A review by enliterate
Viriconium by M. John Harrison

5.0

This is a difficult book to review without spoilers. Everything, from the plots to the prose, begs for virgin eyes and ears and minds. The less you know the more you'll receive, I think. It's not often that I would consider even a description of an author's style to be a spoiler... but it's really so unique that I hesitate at every turn. And here lies my dilemma: I want to sell it to you, but I honestly think you'll have more fun if you wander into the waste and look around for yourself. That being said, Viriconium is consistently macabre, colorful, and turbulent; lonely, beautiful, and fleeting; hopeless, magical, and transcendent. And while it is consistently all these things, it is consistent in almost nothing else. The world is always changing and unchanged, the characters are new and old every time you meet them, and the stories themselves are only rarely what they seem. I had no idea what I was getting into when I picked up this book, and my discovering was half the fun. It's easily the best book(s) I've read all year. I can't believe that it took so long for Viriconium to reach publication in the US (The Pastel City was published in '74).

I began this collection in my frequent visits to Barnes and Noble, reading a chapter or two whenever I had time in the store to do so. Perhaps it's because I'm American, but many of the words themselves were new to me... some seemed to be made up entirely, like "empurpled" or "citronized". I wasn't sure at first, that this was a book for me.

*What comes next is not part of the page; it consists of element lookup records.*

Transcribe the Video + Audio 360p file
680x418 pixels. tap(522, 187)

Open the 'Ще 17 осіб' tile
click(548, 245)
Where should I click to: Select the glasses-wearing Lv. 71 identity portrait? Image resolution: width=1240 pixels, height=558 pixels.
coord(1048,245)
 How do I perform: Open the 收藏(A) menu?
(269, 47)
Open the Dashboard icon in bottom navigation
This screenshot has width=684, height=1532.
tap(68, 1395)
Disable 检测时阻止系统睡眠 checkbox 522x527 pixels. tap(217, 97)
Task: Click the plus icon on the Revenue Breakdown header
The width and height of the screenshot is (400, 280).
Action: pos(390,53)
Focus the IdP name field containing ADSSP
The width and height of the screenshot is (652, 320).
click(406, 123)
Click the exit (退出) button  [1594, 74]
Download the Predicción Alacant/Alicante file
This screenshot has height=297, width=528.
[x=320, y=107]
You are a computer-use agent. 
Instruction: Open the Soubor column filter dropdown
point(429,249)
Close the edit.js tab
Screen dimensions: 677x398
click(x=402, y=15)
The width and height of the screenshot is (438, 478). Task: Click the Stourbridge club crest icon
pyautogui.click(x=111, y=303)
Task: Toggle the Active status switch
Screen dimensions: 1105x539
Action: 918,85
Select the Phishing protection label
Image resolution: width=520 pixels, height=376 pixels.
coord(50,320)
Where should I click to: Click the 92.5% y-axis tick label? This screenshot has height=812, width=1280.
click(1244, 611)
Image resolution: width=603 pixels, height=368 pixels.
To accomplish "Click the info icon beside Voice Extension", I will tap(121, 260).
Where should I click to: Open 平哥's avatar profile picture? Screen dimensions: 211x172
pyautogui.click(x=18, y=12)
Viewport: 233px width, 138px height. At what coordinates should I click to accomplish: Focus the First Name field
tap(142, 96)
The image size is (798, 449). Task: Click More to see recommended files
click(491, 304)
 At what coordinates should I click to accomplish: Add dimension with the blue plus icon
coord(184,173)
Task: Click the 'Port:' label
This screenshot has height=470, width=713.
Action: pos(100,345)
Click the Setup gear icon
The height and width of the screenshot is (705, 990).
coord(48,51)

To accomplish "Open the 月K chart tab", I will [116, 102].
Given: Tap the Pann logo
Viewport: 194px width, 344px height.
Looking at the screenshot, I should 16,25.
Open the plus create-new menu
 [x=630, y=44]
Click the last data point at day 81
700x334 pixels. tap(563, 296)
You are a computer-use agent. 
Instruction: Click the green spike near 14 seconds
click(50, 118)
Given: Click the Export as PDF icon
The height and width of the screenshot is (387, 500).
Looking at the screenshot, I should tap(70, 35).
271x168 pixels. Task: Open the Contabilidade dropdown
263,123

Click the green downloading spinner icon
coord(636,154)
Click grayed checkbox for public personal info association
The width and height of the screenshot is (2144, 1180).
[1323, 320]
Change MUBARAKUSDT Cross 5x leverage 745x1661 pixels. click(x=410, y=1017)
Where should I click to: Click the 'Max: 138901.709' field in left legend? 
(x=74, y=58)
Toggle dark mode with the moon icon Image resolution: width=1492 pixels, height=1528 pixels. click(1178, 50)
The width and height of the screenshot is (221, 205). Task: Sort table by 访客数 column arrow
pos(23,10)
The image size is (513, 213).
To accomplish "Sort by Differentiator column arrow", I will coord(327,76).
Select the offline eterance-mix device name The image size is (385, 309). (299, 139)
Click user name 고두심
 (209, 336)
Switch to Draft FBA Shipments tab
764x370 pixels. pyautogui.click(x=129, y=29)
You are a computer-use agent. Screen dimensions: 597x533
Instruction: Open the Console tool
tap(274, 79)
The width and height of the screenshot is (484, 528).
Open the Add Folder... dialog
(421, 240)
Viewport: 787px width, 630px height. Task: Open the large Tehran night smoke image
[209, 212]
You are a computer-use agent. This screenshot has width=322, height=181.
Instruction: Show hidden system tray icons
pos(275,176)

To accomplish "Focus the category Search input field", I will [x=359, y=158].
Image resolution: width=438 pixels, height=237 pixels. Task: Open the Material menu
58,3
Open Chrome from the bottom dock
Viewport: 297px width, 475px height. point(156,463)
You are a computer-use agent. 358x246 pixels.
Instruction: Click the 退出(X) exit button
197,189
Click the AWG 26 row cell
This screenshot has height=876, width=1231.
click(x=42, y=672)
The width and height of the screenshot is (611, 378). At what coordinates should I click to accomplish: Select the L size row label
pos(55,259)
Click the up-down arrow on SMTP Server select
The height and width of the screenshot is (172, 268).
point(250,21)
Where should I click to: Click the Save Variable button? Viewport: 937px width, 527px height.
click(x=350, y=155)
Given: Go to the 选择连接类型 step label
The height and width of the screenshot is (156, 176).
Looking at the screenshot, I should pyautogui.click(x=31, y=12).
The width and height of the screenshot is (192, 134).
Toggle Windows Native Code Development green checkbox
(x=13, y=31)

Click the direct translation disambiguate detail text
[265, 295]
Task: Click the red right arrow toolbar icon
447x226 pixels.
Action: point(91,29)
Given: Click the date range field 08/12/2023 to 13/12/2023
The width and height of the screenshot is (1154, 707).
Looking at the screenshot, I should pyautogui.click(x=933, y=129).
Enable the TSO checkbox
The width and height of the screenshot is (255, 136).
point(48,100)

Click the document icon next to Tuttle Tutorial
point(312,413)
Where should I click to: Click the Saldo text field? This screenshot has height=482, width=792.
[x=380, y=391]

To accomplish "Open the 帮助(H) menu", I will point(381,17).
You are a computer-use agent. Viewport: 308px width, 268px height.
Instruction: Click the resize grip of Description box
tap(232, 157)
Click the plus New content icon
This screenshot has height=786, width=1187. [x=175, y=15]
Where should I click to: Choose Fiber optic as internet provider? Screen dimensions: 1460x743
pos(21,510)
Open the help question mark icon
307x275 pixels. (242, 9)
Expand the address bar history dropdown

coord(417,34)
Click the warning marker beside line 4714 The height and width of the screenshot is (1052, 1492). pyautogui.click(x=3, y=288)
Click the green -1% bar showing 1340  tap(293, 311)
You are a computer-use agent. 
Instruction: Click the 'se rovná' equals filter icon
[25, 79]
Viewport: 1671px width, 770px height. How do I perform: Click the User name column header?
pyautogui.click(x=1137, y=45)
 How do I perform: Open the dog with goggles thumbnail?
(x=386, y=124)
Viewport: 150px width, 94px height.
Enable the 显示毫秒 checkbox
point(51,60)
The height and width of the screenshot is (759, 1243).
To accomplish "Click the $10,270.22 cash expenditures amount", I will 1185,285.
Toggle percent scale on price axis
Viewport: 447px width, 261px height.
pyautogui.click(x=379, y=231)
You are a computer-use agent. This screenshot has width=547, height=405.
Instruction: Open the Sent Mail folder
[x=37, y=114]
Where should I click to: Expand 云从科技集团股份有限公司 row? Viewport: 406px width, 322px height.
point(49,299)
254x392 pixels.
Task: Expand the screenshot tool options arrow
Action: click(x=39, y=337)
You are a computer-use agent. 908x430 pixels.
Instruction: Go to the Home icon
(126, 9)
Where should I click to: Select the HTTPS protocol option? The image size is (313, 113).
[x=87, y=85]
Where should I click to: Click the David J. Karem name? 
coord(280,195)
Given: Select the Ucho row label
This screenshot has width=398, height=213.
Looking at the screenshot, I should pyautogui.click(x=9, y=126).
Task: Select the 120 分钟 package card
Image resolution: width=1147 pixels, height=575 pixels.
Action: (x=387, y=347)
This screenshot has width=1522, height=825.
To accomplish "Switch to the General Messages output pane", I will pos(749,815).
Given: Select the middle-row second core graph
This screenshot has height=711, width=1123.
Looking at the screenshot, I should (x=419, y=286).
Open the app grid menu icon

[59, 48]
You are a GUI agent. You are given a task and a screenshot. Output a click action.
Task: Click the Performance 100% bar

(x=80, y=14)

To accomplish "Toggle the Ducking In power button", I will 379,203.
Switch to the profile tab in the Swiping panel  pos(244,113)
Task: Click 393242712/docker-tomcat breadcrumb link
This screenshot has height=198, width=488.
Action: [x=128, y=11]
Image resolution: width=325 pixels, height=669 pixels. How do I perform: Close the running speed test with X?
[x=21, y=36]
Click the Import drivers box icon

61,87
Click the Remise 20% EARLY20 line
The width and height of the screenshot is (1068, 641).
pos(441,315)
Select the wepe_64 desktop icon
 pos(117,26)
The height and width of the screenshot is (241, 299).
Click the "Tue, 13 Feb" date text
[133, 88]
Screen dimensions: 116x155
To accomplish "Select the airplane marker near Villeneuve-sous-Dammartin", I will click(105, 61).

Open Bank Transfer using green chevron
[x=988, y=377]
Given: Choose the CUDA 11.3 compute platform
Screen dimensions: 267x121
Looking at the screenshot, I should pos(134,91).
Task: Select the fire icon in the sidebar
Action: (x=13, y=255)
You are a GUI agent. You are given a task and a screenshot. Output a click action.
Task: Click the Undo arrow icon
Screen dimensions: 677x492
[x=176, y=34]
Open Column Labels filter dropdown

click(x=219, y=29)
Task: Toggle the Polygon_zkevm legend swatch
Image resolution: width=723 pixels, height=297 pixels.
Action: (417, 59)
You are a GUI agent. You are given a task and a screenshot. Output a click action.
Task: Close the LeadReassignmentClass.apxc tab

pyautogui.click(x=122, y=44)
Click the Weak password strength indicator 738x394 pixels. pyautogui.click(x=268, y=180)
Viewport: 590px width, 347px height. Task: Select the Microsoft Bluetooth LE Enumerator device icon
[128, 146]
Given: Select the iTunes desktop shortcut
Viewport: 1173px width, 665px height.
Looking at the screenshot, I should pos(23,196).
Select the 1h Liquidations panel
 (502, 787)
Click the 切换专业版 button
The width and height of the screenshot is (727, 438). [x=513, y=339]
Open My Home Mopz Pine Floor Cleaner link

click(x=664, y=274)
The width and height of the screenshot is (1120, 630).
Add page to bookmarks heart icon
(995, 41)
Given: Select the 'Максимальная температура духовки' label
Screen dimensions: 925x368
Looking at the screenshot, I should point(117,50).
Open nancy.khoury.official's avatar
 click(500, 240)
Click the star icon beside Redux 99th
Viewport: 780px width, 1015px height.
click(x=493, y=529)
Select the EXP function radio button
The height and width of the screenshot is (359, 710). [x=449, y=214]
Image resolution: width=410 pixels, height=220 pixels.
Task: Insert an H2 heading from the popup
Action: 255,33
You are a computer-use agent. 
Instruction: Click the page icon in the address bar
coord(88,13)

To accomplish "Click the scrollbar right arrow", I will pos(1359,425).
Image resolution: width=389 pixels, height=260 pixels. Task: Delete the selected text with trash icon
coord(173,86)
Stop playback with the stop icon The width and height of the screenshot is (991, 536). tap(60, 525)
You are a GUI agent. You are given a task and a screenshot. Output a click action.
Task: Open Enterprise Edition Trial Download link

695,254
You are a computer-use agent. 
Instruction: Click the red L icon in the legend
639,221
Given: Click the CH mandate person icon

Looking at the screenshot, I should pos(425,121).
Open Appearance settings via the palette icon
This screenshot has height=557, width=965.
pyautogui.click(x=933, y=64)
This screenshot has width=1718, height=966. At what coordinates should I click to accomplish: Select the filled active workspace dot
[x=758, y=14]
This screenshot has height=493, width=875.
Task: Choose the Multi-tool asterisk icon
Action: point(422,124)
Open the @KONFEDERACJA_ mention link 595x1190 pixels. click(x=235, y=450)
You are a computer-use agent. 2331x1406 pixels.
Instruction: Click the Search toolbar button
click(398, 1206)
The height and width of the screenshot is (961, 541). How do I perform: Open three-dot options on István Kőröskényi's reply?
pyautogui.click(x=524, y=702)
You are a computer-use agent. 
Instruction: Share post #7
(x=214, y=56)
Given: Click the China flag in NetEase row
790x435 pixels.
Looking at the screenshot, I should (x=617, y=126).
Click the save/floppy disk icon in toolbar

In fact, I think it took about 10 chapters to really sink in. In all honesty, the writing is wonderful, but Viriconium is not an easy read; it's often confusing and intentionally disorientating. I've come to enjoy describing it as a painting done upside down - only when the painter flips the canvas can the audience truly appreciate the masterpiece. But once that battle armor came to life and Harrison launched into combat scenes, I was sold.

The first two novels are fantastic and epic! Once they were over, I found myself in a very different sort of story. Harrison turns from the epic to the personal, and a world that I'd spent decades in seemed to decay and dissolve to its spine. To this regard, Viriconium belongs somewhere in the horror spectrum, I think... but also to sci-fi and fantasy, and perhaps even poetry (at times, it is that beautiful). The wanton decay and dreamlike sicknesses that often afflict V___ are unforgettable. The meaning to be found in each page and line (and sometimes the individual word) is spectacularly facilitated. Harrison seems to realize more than most authors, that reading is often about the reader, and nothing more. These are stories for people with a strong internal dialogue, I think. It's surely a book for logophiles and bibliophiles, of which I am both. Imagine my rejoicing at the discovery of two additional stories, within Viriconium, that are to be published this month! After 15 years away from the city!

This brings me to my final point, and the final story in the book (A Young Man's Journey to Viriconium) which stands in stark contrast to the rest of the collection... I'm not so sure that Viricon, or Vriko, or Uriconium, or whatever it is, is actually just a city or even always a place - it's a non-place, as I believe I've heard Harrison describe it. I think it may be far more than a "setting", and perhaps less too. V is somewhere much closer than I'd often like to believe. It's here on earth, and yet entirely separate. It's haunting.

Go read it for yourself, if you've got the bravado.